■ Provided data:
* * *

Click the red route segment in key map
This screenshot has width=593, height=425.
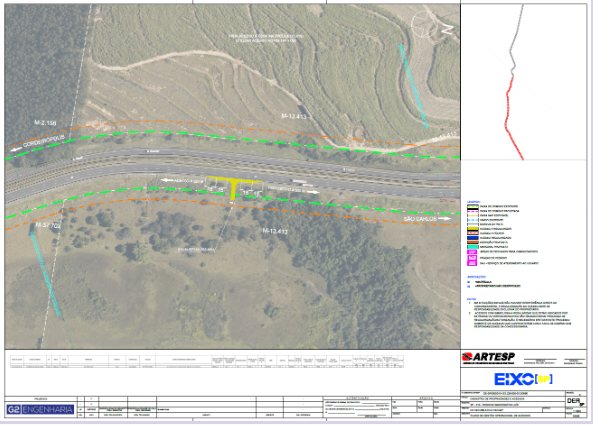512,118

* * *

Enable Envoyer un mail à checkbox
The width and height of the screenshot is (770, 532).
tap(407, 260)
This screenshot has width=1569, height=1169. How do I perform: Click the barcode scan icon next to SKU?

* * *

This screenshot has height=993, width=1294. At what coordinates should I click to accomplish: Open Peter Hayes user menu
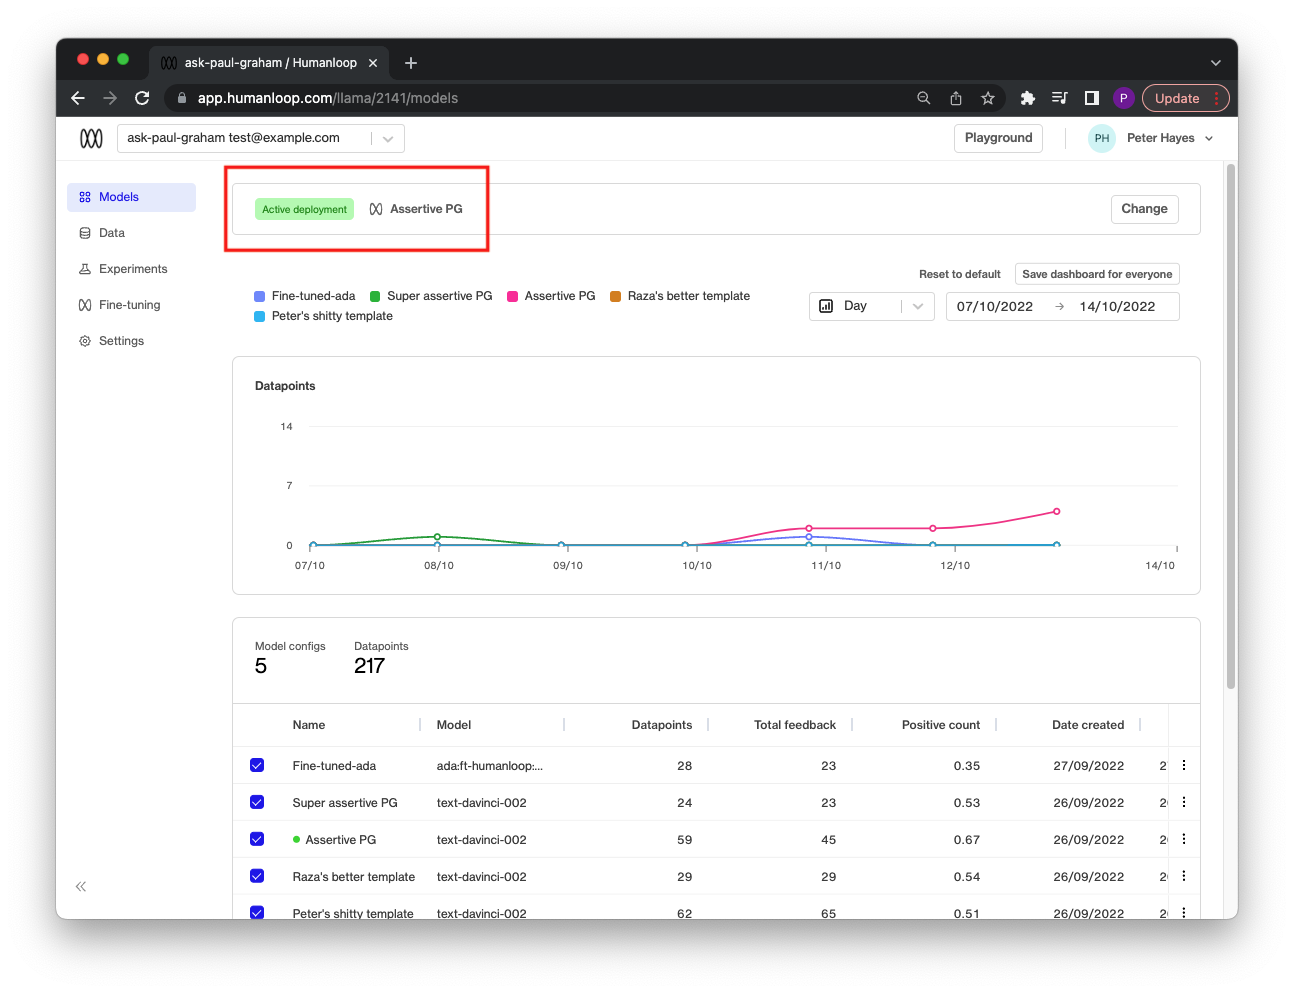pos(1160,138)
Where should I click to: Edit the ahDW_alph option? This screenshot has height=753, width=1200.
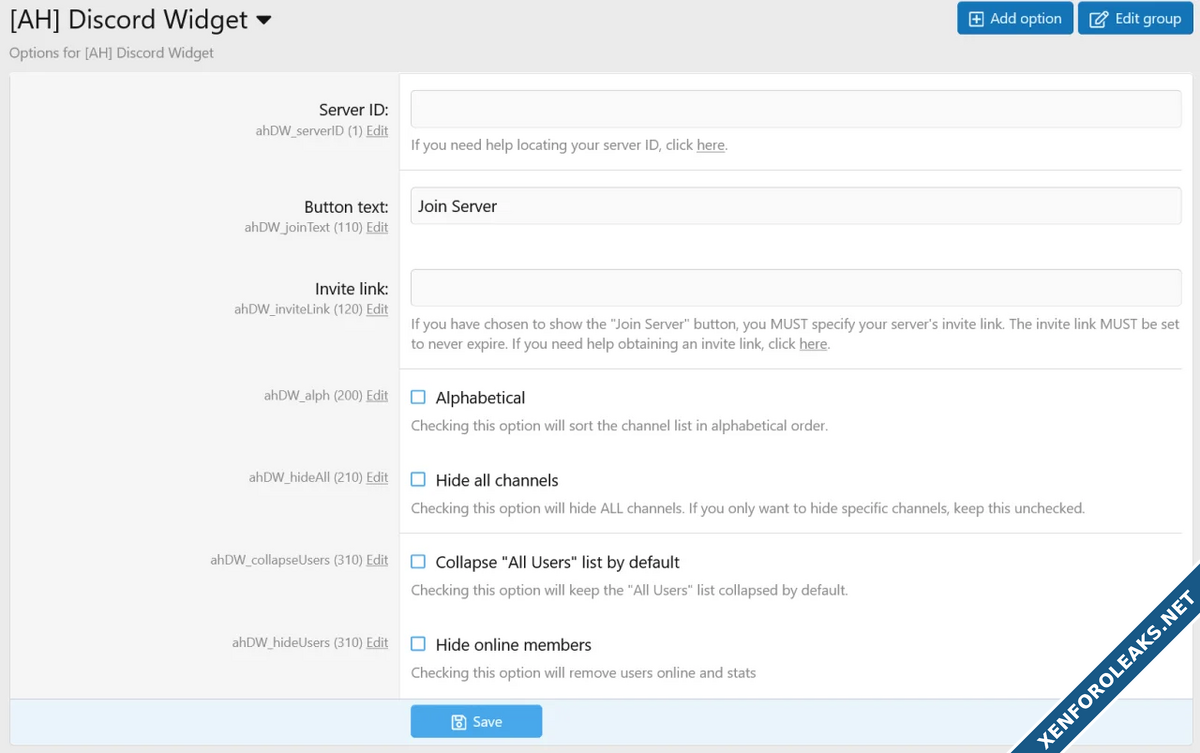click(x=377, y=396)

* * *

■ What you are asked to do: Take the lines above from the one containing "The width and" to the one containing "This screenshot has width=1569, height=1169." and retype them exactly, both ends included, with nothing added.

■ Response to the task:
The width and height of the screenshot is (770, 532).
tap(407, 260)
This screenshot has width=1569, height=1169. How do I perform: Click the barcode scan icon next to SKU?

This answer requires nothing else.